EXTRACTED ENTRIES
-- -- --

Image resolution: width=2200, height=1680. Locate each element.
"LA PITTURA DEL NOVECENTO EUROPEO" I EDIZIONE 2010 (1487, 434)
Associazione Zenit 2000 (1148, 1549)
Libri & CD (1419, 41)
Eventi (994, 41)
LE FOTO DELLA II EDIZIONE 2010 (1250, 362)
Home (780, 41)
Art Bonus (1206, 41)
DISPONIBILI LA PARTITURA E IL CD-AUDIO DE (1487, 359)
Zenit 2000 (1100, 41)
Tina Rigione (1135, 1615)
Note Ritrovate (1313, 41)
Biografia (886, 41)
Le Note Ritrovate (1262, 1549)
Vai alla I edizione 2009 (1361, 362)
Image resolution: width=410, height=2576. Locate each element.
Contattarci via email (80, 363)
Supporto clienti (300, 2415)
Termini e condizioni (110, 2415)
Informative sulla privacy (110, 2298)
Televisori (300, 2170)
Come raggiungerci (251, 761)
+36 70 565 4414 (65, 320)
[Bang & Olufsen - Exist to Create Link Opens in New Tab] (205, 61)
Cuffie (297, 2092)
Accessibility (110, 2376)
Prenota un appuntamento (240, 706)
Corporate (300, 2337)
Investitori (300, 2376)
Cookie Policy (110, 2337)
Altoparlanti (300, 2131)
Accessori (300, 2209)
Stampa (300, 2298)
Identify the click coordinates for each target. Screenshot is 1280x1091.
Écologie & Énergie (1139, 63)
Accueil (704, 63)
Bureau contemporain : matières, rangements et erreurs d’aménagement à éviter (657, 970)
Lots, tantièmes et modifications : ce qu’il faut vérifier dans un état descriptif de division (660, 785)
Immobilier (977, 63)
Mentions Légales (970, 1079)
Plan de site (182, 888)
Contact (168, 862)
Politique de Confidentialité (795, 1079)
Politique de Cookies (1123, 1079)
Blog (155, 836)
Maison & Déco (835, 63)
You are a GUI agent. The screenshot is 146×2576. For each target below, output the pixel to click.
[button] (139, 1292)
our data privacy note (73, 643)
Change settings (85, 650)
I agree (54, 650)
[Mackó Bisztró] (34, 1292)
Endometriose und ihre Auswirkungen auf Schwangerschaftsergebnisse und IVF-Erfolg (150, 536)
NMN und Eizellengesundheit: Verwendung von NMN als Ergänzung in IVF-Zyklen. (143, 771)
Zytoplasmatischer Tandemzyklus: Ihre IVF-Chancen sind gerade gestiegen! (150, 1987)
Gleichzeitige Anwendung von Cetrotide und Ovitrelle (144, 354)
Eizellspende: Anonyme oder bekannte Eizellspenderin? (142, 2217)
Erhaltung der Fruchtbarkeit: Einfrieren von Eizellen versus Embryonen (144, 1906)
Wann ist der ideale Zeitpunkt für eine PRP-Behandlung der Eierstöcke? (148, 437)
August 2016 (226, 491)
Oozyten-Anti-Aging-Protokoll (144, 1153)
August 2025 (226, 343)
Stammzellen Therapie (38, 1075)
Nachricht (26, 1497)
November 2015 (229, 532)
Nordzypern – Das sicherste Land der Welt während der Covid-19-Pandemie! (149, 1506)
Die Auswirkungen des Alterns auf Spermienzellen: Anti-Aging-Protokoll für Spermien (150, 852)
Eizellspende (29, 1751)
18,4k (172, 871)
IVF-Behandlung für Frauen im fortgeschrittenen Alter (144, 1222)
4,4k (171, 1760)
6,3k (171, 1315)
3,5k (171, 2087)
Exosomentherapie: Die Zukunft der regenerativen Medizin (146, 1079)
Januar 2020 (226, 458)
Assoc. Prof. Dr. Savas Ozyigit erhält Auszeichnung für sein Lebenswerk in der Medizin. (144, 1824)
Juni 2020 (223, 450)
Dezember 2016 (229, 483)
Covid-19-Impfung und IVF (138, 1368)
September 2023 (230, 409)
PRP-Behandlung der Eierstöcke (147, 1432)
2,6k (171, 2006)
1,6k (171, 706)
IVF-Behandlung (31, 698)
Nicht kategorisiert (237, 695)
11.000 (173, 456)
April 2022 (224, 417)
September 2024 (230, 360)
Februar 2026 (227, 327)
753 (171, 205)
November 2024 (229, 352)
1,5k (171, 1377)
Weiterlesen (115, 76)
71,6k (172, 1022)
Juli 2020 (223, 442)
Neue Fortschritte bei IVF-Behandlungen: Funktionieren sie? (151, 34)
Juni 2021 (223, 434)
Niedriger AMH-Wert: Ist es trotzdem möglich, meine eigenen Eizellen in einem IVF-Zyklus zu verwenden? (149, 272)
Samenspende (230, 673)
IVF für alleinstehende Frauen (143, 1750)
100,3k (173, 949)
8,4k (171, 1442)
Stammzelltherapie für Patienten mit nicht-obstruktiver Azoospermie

-- -- --

GOAL OF THE EXERCISE
Scan the material and collect every line that contains "Medizin".

EXERCISE RESULT
Exosomentherapie: Die Zukunft der regenerativen Medizin (146, 1079)
Assoc. Prof. Dr. Savas Ozyigit erhält Auszeichnung für sein Lebenswerk in der Medizin. (144, 1824)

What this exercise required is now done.